Data for review START

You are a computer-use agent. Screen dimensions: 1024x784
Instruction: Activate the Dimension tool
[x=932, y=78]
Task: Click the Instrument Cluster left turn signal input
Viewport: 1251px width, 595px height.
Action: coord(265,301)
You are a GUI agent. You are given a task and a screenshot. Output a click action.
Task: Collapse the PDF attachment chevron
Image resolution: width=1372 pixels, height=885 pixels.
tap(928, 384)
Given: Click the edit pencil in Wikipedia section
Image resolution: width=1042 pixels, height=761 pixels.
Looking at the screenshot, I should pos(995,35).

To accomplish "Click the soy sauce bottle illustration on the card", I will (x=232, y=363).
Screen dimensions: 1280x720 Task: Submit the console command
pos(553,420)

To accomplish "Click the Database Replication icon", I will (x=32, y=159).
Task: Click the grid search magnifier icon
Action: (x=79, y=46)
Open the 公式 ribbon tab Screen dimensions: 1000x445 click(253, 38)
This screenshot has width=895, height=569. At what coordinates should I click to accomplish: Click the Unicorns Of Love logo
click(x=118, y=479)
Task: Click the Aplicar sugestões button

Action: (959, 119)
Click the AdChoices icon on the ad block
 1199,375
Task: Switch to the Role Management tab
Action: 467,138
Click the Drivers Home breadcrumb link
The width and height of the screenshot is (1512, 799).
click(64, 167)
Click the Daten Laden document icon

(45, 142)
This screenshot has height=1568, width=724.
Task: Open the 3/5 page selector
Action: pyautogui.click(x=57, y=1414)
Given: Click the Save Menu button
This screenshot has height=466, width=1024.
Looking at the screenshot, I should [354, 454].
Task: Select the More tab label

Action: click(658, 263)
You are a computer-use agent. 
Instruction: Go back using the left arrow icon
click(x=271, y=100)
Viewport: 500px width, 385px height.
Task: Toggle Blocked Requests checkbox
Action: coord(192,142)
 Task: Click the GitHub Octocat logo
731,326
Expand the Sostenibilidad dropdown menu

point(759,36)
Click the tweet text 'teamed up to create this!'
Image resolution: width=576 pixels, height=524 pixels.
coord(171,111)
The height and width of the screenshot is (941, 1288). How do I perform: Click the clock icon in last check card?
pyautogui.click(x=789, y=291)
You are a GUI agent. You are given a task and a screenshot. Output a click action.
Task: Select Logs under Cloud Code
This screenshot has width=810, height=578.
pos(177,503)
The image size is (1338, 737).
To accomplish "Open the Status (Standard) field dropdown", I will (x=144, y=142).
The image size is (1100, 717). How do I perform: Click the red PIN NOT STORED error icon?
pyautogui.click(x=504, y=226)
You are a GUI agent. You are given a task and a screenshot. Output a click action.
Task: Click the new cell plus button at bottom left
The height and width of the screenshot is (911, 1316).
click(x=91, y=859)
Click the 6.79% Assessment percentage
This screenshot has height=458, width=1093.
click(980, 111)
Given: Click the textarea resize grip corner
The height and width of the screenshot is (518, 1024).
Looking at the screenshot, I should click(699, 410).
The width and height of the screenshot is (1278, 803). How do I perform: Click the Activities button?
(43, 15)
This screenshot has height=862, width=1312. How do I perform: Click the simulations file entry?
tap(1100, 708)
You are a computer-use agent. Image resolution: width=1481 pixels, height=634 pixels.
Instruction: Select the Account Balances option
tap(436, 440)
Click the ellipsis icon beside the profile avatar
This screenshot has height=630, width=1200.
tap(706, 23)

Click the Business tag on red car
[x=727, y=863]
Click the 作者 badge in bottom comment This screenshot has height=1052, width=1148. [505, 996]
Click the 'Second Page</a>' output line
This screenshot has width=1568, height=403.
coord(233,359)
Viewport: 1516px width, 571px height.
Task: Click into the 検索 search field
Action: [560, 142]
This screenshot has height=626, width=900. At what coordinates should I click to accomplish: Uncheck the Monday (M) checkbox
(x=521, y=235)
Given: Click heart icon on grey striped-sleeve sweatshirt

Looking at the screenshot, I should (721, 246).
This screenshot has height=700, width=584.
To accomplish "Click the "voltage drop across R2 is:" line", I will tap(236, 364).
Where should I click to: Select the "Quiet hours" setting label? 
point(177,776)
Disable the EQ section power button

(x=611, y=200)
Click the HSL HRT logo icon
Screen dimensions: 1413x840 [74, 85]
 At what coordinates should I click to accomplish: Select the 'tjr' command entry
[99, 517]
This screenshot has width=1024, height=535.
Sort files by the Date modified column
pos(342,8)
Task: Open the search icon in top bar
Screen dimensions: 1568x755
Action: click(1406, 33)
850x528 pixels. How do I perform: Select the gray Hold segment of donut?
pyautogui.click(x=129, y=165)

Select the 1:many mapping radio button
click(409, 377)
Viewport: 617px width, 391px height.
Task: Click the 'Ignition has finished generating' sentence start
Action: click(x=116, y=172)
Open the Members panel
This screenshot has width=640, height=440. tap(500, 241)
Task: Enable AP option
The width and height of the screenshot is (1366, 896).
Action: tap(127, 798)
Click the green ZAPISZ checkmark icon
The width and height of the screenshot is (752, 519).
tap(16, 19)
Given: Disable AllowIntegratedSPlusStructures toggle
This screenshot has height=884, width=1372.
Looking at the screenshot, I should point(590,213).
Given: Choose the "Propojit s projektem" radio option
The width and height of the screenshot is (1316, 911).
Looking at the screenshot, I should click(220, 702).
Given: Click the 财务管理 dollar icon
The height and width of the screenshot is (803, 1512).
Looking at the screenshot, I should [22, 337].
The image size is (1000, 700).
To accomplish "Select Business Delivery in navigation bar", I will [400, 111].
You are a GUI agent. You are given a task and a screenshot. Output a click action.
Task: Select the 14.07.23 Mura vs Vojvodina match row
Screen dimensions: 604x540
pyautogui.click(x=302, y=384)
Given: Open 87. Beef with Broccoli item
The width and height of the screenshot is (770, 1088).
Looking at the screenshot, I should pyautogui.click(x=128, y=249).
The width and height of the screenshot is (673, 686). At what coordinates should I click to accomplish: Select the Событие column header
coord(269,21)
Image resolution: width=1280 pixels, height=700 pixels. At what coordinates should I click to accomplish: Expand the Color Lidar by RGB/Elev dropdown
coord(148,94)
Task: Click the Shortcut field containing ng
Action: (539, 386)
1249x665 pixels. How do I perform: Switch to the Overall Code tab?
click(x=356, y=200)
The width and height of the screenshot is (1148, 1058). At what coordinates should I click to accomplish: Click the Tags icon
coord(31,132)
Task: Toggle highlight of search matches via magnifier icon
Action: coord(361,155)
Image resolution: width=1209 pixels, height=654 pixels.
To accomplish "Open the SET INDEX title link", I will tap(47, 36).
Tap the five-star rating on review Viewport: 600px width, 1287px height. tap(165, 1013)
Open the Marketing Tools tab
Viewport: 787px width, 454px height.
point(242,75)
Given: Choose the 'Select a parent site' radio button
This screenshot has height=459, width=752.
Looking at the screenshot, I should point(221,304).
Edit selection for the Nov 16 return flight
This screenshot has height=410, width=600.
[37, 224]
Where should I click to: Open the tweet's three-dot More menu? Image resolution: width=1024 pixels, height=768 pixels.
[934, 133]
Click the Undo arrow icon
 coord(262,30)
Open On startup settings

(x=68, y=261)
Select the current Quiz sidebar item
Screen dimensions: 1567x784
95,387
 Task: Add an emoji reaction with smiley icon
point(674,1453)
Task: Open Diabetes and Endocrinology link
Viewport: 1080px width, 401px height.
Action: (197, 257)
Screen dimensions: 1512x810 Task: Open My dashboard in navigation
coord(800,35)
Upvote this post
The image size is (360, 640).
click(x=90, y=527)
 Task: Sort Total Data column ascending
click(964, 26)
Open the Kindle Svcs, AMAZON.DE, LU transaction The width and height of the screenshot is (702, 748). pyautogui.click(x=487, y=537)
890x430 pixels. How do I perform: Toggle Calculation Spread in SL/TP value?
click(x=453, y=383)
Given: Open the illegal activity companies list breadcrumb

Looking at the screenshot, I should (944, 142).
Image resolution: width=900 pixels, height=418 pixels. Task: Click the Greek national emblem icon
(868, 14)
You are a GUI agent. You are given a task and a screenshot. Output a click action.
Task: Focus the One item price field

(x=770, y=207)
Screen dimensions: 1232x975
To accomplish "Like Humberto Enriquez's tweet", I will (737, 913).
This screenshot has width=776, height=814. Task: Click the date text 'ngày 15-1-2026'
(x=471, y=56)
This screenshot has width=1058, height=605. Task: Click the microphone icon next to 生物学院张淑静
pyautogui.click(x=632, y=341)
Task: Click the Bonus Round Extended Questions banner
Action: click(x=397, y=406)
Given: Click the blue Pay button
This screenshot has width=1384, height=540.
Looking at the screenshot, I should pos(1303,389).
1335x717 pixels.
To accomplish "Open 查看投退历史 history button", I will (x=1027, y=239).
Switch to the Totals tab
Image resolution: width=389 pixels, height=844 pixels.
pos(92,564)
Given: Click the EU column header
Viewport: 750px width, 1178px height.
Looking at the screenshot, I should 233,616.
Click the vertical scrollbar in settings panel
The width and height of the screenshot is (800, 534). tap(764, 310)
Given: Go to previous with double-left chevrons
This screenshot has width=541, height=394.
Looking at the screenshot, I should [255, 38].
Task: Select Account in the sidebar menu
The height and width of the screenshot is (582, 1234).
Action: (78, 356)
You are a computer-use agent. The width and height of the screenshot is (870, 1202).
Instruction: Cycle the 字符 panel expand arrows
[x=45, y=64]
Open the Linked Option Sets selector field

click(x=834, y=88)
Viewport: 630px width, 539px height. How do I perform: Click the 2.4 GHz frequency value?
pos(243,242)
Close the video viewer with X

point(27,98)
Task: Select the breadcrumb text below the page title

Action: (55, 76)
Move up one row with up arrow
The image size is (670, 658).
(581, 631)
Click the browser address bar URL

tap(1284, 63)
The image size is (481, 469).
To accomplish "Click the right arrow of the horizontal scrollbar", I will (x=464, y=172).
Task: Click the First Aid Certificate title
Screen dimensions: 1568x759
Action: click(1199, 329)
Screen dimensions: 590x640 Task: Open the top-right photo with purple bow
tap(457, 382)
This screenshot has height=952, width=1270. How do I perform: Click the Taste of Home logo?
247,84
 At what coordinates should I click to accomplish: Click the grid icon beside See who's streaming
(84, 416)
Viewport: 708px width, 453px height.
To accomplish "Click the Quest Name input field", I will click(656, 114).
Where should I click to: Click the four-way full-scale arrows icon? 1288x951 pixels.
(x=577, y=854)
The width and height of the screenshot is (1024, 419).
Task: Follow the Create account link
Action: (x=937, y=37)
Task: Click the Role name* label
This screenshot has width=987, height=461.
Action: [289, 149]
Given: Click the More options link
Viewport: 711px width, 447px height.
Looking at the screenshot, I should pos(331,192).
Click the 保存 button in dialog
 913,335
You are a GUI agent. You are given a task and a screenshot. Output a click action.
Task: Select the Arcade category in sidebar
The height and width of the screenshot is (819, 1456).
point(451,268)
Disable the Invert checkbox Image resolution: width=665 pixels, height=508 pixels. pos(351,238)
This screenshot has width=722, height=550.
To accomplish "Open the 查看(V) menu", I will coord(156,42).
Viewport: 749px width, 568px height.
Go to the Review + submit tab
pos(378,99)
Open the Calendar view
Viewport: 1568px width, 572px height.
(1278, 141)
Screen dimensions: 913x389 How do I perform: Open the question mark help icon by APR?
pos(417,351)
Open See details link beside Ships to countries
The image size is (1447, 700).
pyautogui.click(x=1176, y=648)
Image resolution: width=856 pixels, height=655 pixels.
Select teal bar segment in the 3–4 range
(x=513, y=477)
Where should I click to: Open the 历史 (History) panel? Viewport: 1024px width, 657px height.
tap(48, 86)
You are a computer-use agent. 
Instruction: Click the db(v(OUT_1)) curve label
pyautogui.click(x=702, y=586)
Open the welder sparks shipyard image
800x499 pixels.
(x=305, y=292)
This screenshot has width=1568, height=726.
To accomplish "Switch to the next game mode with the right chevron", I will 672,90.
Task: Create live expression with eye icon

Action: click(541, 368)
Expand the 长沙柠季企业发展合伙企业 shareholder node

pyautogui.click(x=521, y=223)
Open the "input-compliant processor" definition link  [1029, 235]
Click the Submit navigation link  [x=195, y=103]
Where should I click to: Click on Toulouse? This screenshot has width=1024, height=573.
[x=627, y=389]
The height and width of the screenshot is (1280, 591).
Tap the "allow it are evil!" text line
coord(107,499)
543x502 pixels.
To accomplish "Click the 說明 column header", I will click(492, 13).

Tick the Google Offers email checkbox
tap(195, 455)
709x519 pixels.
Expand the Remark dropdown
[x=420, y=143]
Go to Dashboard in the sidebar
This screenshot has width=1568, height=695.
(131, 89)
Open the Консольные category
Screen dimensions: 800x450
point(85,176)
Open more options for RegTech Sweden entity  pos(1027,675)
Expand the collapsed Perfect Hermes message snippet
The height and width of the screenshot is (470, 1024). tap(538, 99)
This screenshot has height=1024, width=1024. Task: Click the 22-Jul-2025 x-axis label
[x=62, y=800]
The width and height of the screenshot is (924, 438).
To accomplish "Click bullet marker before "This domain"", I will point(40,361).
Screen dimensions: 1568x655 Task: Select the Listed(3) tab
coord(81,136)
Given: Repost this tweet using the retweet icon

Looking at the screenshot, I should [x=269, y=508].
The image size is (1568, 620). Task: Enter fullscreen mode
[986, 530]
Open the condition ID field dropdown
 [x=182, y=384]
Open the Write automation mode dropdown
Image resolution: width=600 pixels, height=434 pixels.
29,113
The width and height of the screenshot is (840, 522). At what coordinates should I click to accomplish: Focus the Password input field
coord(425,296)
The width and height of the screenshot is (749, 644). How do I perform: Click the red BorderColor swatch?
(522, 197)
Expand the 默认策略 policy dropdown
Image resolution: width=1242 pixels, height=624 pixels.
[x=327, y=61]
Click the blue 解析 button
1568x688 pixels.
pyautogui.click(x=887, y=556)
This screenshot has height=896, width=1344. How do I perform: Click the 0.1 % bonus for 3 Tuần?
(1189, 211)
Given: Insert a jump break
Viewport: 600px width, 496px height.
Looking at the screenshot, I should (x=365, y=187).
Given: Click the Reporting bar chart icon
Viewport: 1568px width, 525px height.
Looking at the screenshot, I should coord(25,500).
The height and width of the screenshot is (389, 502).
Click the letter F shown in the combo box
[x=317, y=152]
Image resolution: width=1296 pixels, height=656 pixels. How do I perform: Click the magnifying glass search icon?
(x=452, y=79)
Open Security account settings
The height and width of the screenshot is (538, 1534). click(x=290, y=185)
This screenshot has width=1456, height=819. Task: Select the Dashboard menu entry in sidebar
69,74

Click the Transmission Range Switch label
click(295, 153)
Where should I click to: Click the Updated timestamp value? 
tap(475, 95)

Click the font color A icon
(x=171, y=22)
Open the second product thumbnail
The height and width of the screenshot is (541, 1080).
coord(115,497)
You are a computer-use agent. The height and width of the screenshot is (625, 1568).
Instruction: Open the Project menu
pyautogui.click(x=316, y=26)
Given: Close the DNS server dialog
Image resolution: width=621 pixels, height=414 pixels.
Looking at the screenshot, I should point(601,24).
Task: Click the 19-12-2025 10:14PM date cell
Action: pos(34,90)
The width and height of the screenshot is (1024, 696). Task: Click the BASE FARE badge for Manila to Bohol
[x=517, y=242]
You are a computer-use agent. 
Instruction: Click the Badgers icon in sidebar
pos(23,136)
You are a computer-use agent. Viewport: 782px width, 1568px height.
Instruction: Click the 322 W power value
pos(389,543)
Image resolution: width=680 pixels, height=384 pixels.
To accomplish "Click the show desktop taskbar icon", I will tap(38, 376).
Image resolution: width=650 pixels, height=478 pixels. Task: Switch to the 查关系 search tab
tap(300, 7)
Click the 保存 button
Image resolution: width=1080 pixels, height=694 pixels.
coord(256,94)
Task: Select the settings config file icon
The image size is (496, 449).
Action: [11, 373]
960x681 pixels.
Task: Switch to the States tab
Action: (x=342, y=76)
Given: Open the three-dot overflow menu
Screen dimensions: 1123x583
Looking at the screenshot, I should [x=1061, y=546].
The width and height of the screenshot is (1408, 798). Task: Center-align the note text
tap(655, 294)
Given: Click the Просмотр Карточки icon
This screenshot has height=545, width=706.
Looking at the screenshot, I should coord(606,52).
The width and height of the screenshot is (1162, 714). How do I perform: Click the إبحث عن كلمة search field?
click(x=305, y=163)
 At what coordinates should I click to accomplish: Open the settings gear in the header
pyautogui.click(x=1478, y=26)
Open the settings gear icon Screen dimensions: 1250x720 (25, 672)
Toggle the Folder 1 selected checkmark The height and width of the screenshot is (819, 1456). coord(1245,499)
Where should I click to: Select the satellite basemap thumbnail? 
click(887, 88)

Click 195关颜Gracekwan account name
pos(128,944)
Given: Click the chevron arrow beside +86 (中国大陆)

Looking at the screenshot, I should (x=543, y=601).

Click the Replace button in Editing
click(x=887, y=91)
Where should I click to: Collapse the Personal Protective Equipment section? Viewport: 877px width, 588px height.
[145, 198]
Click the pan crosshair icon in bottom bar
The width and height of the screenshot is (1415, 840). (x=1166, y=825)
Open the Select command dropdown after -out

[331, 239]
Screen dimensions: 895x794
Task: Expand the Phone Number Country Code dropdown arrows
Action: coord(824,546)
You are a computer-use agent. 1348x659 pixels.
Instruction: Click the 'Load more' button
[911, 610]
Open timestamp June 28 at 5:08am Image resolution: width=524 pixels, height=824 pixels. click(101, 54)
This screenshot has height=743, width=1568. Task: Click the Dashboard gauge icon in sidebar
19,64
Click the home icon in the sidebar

Data for review END

> **Instructions for the task**:
Count how many lines in the data above hold "options", and give that number by itself.

> **Solution below**:
2